Une fois arrivee au terminus du bus, j'ai la desagreable surprise de voir que nous sommes encore tres loin de ma destination, le quartier de Colaba. Le prix des taxi est exhorbitant et je me laise convaincre par des indiens d'y aller un bus. J'ai de la chance car le bus demarre dans cet endroit. Je peux entrer avec mon gros sac a dos. Deux arrets apres il est deja bonde. Des gens sont suspendus a la porte, le corps a moitie dehors. J'ai encore de la chance car je m'arrete au terminus. Je n'aurais jamais pu sortir ailleurs avec cette foule. La traversee sera longue. Arrive au fort, il me reste encore a aller au quartier de Colaba et de trouver mon hotel. La marche et la recherche seront encore bien longue. J'arrive enfin vers 11h a l'enfroit ou je vais dormir ce soir : l'armee du salut !
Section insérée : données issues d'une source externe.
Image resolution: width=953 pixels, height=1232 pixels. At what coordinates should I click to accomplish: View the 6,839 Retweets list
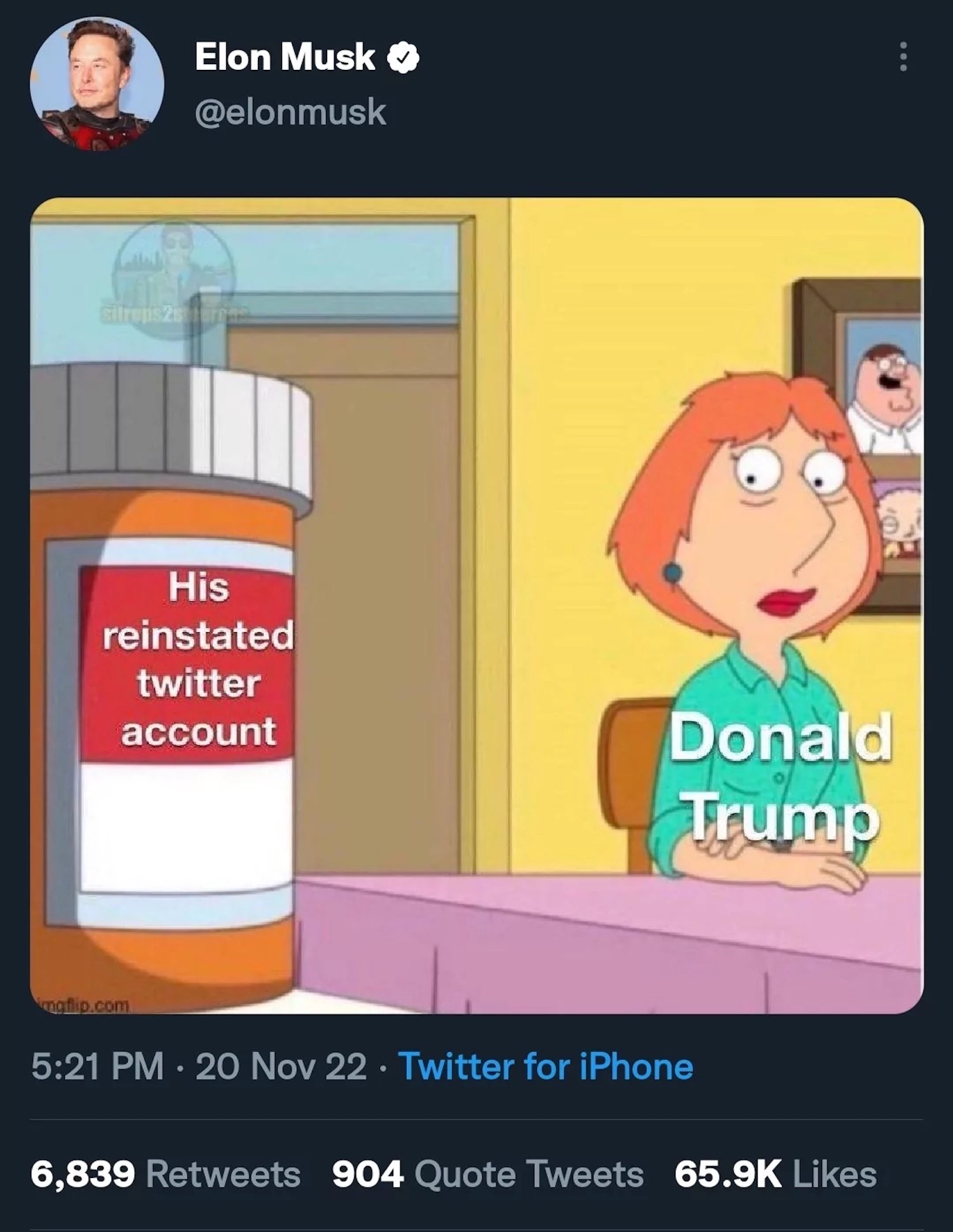point(165,1174)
L'hebergement est un point noir de Bombay. Les chambres d'hotels sont cheres et peu nombreuses. Je ne parle meme pas de l'etat de proprete. J'ai donc choisi d'aller dormir en dortoir dans un lieu qui recueille les routard en perdition comme moi. Je ne sais pas si ce batiment a reelement servis a la Salvation Army, mais c'est son nom. Quand je decouvre les installations je me dis que oui, c'etait probablement bien l'emplacement de l'armee du salut. Le prix du lit est a peu pres correct. Je vais pour prendre possesion de mon lit quand j'arrive dans un dortoir completement plein d'hommes allonges en slip, ecroule sous une chaleur suffocante. Je retourne voir les responsables, et encore un coup de chance, on m'ouvre un dortoir pour moi tout seul. Grand espace propre avec salle d'eau privee. Comme un roi. Le littage est tres crade cependant.
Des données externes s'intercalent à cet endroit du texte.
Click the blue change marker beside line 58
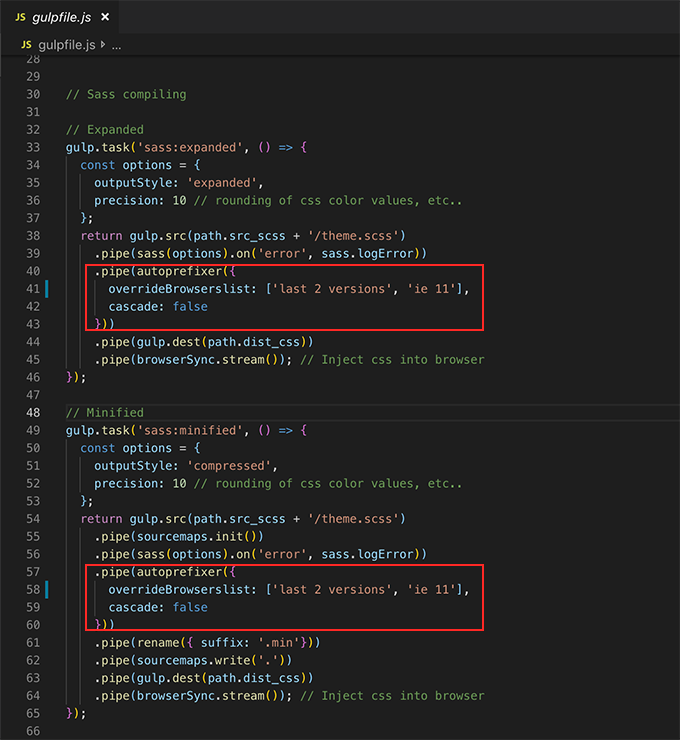The height and width of the screenshot is (740, 680). point(47,590)
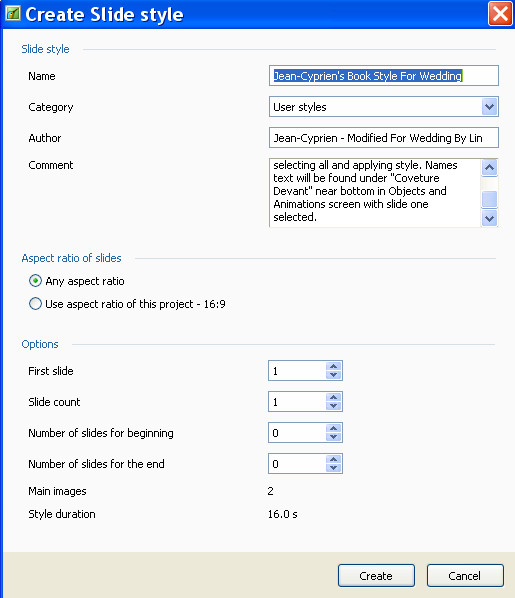Click inside the Author text field

point(383,138)
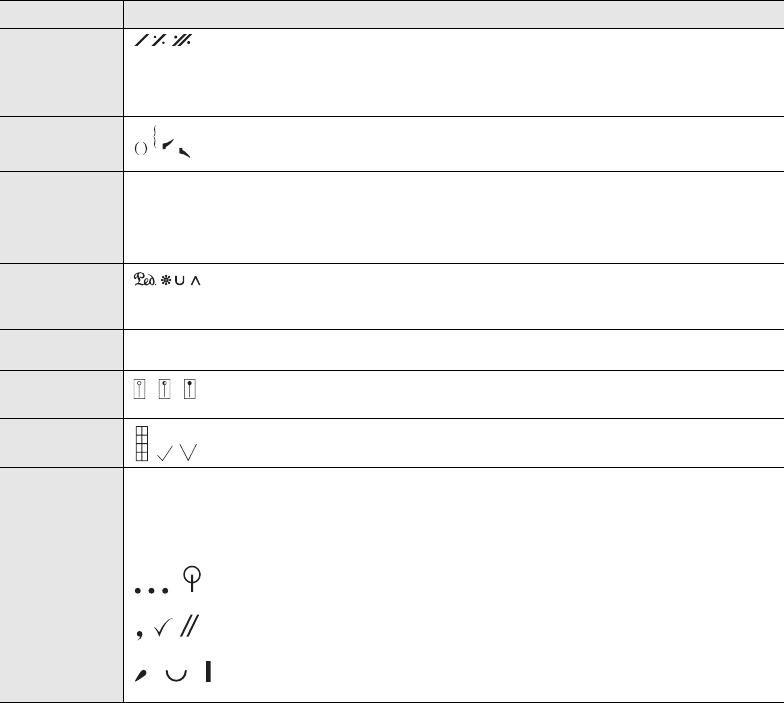This screenshot has height=703, width=784.
Task: Click the box symbol with open circle
Action: pos(140,389)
Je prends une douche et fais mon habituelle lessive. Je suis toujours epate par la couleur de l'eau apres y avoir trempe un seul maillot. Je me rappelle qu'a Jaisalmer l'eau ressortait tres noire a pres chaque vetement. Et pourtant j'ai l'impresion d'etre propre. Il faut dire que j'ai pris ma derniere douche chaude a Varanasi. Et dire que je n'ai pas emporte de gant de toilette. Quelle erreur... Je me reconforte en me disant que nous nous lavons trop souvent en France et que cela est mauvais pour la peau. Au moins, avec la couche de crasse que je trimballe j'ai l'assurance que ma peau sera bien protegee !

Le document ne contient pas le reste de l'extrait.